» Problema proposto: Prossiga, por favor, o texto sobre o batismo das criancinhas, começando logo após a última frase dele.

##### Texto apresentado #####

E as crianças que morrem sem batismo?

  1. Nesse sentido, há ainda o costume, entre aquelas mesmas pessoas, de indagarem para que pode servir às criancinhas o sacramento do batismo de Cristo, quando muitas delas, após tê-lo recebido, morrem antes de ser capazes de nada entender.

            Quanto a esse problema, conforme uma crença sólida, piedosa e razoável, o que é de fato útil à mesma criança batizada é a fé daqueles que a oferecem para ser consagrada a Deus. Essa opinião é recomendada pela autoridade muito salutar da Igreja.

##### Seção de dados #####

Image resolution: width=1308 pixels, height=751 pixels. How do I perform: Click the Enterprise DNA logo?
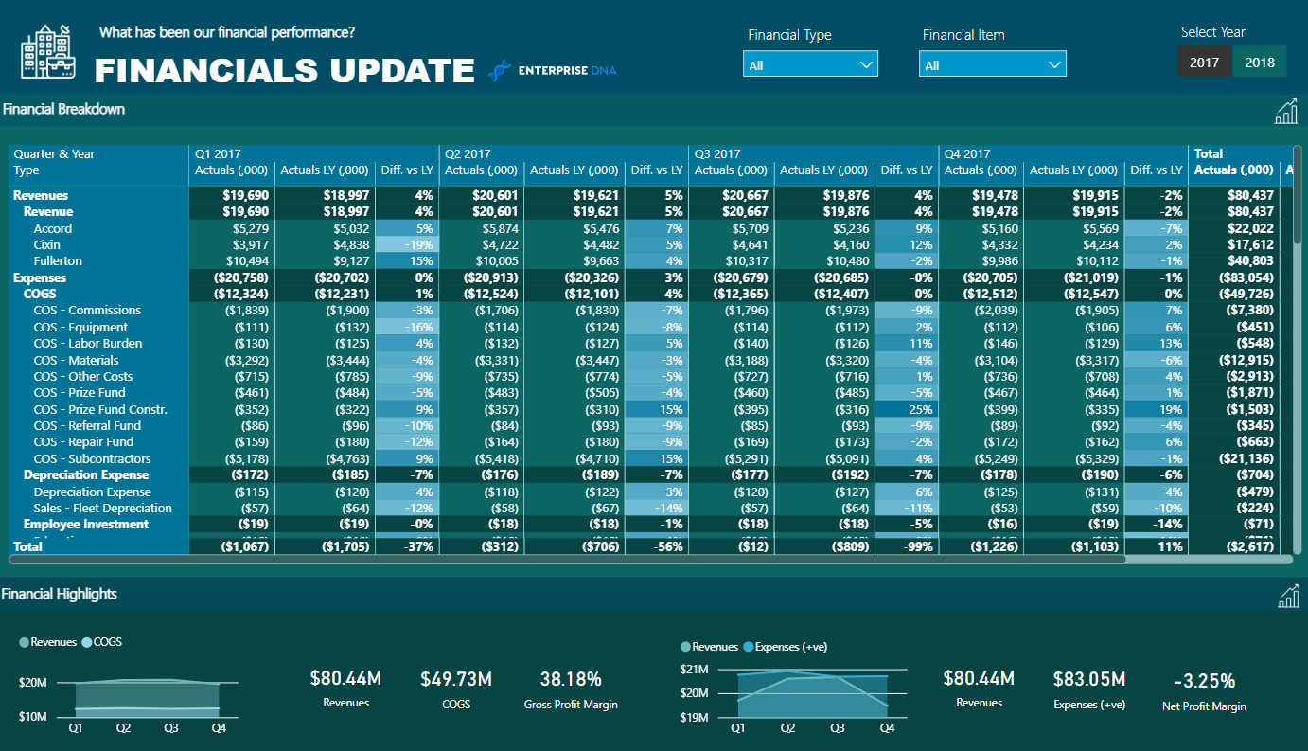coord(552,71)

#####

» Resultado do exercício:
            Por aí, cada um pode aquilatar quanta utilidade constitui para si a própria fé pessoal, já que a de uma pessoa estranha pode ser comunicada com benefício a outros, que não a possuem ainda. Nesse sentido, qual o proveito que o filho daquela viúva encontrou com sua própria fé, visto que, uma vez estando morto, já não a possuía mais? Entretanto, a fé de sua mãe lhe foi de tanta (p.228) utilidade que lhe obteve a ressurreição (Lc 7,11ss). Logo, com quanta mais forte razão a fé de uma outra pessoa pode aproveitar a uma criança à qual, certamente, não se pode inculpar de falta de fé. 42

 

As dores das criancinhas são compatíveis com a bondade divina

 

  1. Reflitamos, agora, sobre o caso dos sofrimentos corporais com os quais as crianças pequenas são atormentadas, as quais, devido à sua idade, estão isentas de qualquer pecado.

            Na suposição de as almas que vivificam as crianças não terem já começado a existir antes, costumam alguns erguer lamentações maiores, como se tivessem pena, e dizem: “Que mal fizeram para sofrer assim?”. Falam como se pudesse haver algum mérito devido à inocência, antes de alguém poder cometer algum mal.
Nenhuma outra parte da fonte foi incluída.